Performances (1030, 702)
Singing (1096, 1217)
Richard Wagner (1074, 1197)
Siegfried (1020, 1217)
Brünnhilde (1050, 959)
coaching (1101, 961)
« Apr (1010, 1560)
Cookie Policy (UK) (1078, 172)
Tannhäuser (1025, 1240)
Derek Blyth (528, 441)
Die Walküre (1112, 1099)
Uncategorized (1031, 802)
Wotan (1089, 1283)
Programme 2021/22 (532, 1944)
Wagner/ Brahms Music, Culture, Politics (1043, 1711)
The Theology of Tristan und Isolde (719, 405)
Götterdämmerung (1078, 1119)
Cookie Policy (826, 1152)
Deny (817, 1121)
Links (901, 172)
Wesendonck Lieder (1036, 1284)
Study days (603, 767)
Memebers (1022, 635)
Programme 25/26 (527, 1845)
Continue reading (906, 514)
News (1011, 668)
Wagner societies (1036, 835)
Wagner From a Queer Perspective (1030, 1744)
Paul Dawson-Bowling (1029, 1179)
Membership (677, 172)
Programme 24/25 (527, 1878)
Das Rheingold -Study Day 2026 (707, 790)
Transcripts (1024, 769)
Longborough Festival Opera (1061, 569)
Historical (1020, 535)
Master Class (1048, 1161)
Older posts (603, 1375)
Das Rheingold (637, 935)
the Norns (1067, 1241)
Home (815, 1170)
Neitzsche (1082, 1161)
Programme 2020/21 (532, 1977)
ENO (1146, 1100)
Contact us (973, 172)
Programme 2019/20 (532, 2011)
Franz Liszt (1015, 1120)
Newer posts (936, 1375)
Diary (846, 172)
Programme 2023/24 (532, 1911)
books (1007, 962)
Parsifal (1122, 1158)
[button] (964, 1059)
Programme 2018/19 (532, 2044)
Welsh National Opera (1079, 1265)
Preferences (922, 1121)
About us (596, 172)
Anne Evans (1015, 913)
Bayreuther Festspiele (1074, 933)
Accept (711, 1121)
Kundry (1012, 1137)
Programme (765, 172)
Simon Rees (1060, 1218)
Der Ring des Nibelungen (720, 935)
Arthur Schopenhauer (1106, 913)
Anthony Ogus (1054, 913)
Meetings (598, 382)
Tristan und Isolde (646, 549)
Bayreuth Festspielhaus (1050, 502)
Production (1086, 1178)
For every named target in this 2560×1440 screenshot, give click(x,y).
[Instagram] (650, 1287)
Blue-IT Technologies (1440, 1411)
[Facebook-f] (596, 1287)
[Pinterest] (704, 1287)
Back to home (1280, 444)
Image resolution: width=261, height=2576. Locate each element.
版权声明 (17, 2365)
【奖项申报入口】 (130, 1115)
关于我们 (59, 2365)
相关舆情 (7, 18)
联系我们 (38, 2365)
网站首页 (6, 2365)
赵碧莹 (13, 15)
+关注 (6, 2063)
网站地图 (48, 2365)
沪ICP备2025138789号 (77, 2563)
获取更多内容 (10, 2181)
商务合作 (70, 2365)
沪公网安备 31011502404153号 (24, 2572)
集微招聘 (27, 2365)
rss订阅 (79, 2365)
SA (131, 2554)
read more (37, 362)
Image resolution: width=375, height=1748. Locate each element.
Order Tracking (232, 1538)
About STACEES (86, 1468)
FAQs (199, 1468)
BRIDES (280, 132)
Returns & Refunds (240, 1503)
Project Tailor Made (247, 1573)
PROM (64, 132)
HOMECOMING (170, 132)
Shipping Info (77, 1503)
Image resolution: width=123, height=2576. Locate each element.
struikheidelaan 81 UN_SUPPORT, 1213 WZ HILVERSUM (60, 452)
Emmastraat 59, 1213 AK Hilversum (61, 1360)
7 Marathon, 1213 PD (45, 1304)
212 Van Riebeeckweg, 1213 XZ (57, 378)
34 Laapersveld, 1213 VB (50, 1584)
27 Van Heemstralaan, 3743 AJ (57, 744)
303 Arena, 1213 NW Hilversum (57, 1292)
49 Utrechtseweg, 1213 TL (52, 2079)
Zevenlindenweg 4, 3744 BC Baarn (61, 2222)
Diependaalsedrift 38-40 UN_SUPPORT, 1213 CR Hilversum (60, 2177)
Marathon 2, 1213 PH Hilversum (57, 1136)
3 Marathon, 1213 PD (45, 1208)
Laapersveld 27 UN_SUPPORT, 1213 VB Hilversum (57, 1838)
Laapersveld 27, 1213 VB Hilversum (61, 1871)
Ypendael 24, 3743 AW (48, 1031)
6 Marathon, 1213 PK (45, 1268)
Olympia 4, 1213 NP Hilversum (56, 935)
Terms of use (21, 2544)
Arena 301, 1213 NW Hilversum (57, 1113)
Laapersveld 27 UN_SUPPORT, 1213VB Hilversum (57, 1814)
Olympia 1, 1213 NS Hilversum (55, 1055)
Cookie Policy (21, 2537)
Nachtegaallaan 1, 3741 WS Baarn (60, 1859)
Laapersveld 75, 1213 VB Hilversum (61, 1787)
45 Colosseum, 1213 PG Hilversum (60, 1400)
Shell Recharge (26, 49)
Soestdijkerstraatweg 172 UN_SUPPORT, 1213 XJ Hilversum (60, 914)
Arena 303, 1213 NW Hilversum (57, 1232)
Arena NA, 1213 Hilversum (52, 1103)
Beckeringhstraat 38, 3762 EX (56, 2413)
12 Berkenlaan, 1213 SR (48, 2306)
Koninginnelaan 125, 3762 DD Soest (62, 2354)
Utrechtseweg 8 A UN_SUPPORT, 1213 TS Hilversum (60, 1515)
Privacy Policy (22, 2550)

**********

Every record listed above should be reproduced exactly.

Performances (1030, 702)
Singing (1096, 1217)
Richard Wagner (1074, 1197)
Siegfried (1020, 1217)
Brünnhilde (1050, 959)
coaching (1101, 961)
« Apr (1010, 1560)
Cookie Policy (UK) (1078, 172)
Tannhäuser (1025, 1240)
Derek Blyth (528, 441)
Die Walküre (1112, 1099)
Uncategorized (1031, 802)
Wotan (1089, 1283)
Programme 2021/22 (532, 1944)
Wagner/ Brahms Music, Culture, Politics (1043, 1711)
The Theology of Tristan und Isolde (719, 405)
Götterdämmerung (1078, 1119)
Cookie Policy (826, 1152)
Deny (817, 1121)
Links (901, 172)
Wesendonck Lieder (1036, 1284)
Study days (603, 767)
Memebers (1022, 635)
Programme 25/26 (527, 1845)
Continue reading (906, 514)
News (1011, 668)
Wagner societies (1036, 835)
Wagner From a Queer Perspective (1030, 1744)
Paul Dawson-Bowling (1029, 1179)
Membership (677, 172)
Programme 24/25 (527, 1878)
Das Rheingold -Study Day 2026 (707, 790)
Transcripts (1024, 769)
Longborough Festival Opera (1061, 569)
Historical (1020, 535)
Master Class (1048, 1161)
Older posts (603, 1375)
Das Rheingold (637, 935)
the Norns (1067, 1241)
Home (815, 1170)
Neitzsche (1082, 1161)
Programme 2020/21 (532, 1977)
ENO (1146, 1100)
Contact us (973, 172)
Programme 2019/20 (532, 2011)
Franz Liszt (1015, 1120)
Newer posts (936, 1375)
Diary (846, 172)
Programme 2023/24 (532, 1911)
books (1007, 962)
Parsifal (1122, 1158)
[button] (964, 1059)
Programme 2018/19 (532, 2044)
Welsh National Opera (1079, 1265)
Preferences (922, 1121)
About us (596, 172)
Anne Evans (1015, 913)
Bayreuther Festspiele (1074, 933)
Accept (711, 1121)
Kundry (1012, 1137)
Programme (765, 172)
Simon Rees (1060, 1218)
Der Ring des Nibelungen (720, 935)
Arthur Schopenhauer (1106, 913)
Anthony Ogus (1054, 913)
Meetings (598, 382)
Tristan und Isolde (646, 549)
Bayreuth Festspielhaus (1050, 502)
Production (1086, 1178)
For every named target in this 2560×1440 screenshot, give click(x,y).
[Instagram] (650, 1287)
Blue-IT Technologies (1440, 1411)
[Facebook-f] (596, 1287)
[Pinterest] (704, 1287)
Back to home (1280, 444)
Image resolution: width=261, height=2576. Locate each element.
版权声明 (17, 2365)
【奖项申报入口】 (130, 1115)
关于我们 (59, 2365)
相关舆情 (7, 18)
联系我们 (38, 2365)
网站首页 (6, 2365)
赵碧莹 (13, 15)
+关注 (6, 2063)
网站地图 (48, 2365)
沪ICP备2025138789号 (77, 2563)
获取更多内容 (10, 2181)
商务合作 (70, 2365)
沪公网安备 31011502404153号 (24, 2572)
集微招聘 (27, 2365)
rss订阅 (79, 2365)
SA (131, 2554)
read more (37, 362)
Image resolution: width=375, height=1748. Locate each element.
Order Tracking (232, 1538)
About STACEES (86, 1468)
FAQs (199, 1468)
BRIDES (280, 132)
Returns & Refunds (240, 1503)
Project Tailor Made (247, 1573)
PROM (64, 132)
HOMECOMING (170, 132)
Shipping Info (77, 1503)
Image resolution: width=123, height=2576. Locate each element.
struikheidelaan 81 UN_SUPPORT, 1213 WZ HILVERSUM (60, 452)
Emmastraat 59, 1213 AK Hilversum (61, 1360)
7 Marathon, 1213 PD (45, 1304)
212 Van Riebeeckweg, 1213 XZ (57, 378)
34 Laapersveld, 1213 VB (50, 1584)
27 Van Heemstralaan, 3743 AJ (57, 744)
303 Arena, 1213 NW Hilversum (57, 1292)
49 Utrechtseweg, 1213 TL (52, 2079)
Zevenlindenweg 4, 3744 BC Baarn (61, 2222)
Diependaalsedrift 38-40 UN_SUPPORT, 1213 CR Hilversum (60, 2177)
Marathon 2, 1213 PH Hilversum (57, 1136)
3 Marathon, 1213 PD (45, 1208)
Laapersveld 27 UN_SUPPORT, 1213 VB Hilversum (57, 1838)
Laapersveld 27, 1213 VB Hilversum (61, 1871)
Ypendael 24, 3743 AW (48, 1031)
6 Marathon, 1213 PK (45, 1268)
Olympia 4, 1213 NP Hilversum (56, 935)
Terms of use (21, 2544)
Arena 301, 1213 NW Hilversum (57, 1113)
Laapersveld 27 UN_SUPPORT, 1213VB Hilversum (57, 1814)
Olympia 1, 1213 NS Hilversum (55, 1055)
Cookie Policy (21, 2537)
Nachtegaallaan 1, 3741 WS Baarn (60, 1859)
Laapersveld 75, 1213 VB Hilversum (61, 1787)
45 Colosseum, 1213 PG Hilversum (60, 1400)
Shell Recharge (26, 49)
Soestdijkerstraatweg 172 UN_SUPPORT, 1213 XJ Hilversum (60, 914)
Arena 303, 1213 NW Hilversum (57, 1232)
Arena NA, 1213 Hilversum (52, 1103)
Beckeringhstraat 38, 3762 EX (56, 2413)
12 Berkenlaan, 1213 SR (48, 2306)
Koninginnelaan 125, 3762 DD Soest (62, 2354)
Utrechtseweg 8 A UN_SUPPORT, 1213 TS Hilversum (60, 1515)
Privacy Policy (22, 2550)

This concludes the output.